Ventrella has also written for the Southern California Center for Chris­tian Studies, an outfit affiliated with the Bahnsen seminary. One of his articles discusses ‘theonomic postmillennialism.’ (‘Theonomy’ – which is defined as God’s law – is another term for Reconstructionism.) It highlighted the need to ‘engage the culture strategically’ and use an incremental approach to bring about change. “

(see: https://www.au.org/church-state/june-2004-church-state/featured/the-adfs-reconstructionist-ties)

In a 2010 speech at the fundamentalist ministry TruthXchange, Ventrella warned,

“Whether Christians realize it or not, we are part of a human history that is destined for confrontation and conflict with pagan spirituality and that spirituality is driven, in our times, by a militant homosexual agenda.” (see: http://vimeo.com/26365697)

Blackstone Legal Fellowship head Jeffery Ventrella’s involvement in events featuring prominent Christian Reconstructionists has continued into 2014, when he was one of three listed speakers at the Idaho Westside Bible Church along with two current Coalition on Revival Steering Committee members, John Eidsmoe and South African evangelist Peter Hammond. (see: http://wellspringschurch.com/wp-content/uploads/2014/03/RMBWC2014-flier3.pdf)

The Rev. Peter Hammond is co-author of the 2001 book “The Pink Agenda: Sexual Revolution in South Africa and the Ruin of the Family”. As Hammond’s ministry website explains (see: http://www.frontlinefellowship.net/inc/sdetail/119/341), “The Pink Agenda exposes the truth about homosexual behavior and its links to crime, violence, suicide, substance abuse, paedophilia and disease. It explodes the myths that homosexuals are ‘born that way’ and ‘cannot change’.”

Hammond is also author of the book “Biblical Principles for Africa”, which presents a Christian Reconstructionist template for society, and his ministry gives “Biblical worldview” seminars throughout Africa, patterned after the Biblical Worldview trainings held by the James Dobson-endorsed Summit Ministries.

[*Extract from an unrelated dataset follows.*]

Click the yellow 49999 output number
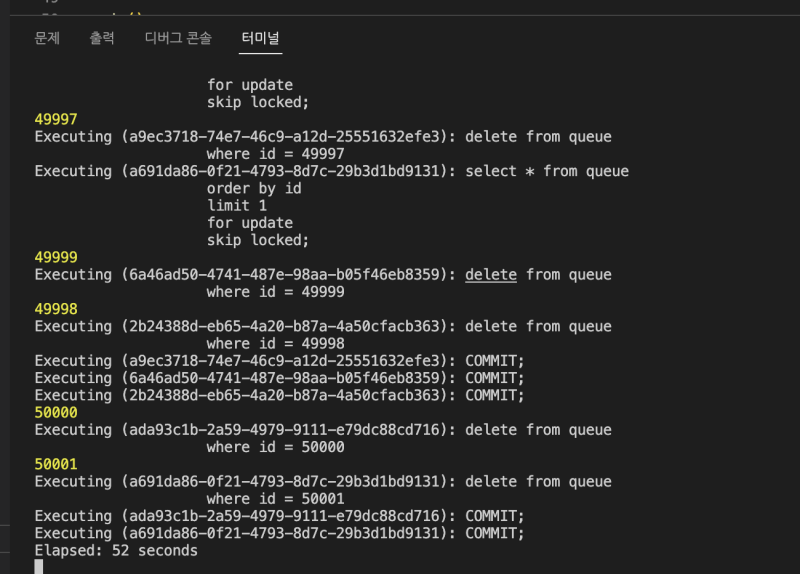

Hammond has written, concerning the late Martin Luther King, Jr.,

“King was not a legitimate reverend, he was not a bona fide PhD, and his name was not really ‘Martin Luther King, Jr.’ What is left? Just a sexual degenerate with a Marxist agenda… Even in the 1960s, ‘the controlled’ media and politicians were determined to push their racial mixing program on America. King was their man and nothing was allowed to get in their way.”

Rev. Hammond has also depicted the late Nelson Mandela as, first and foremost, a terrorist.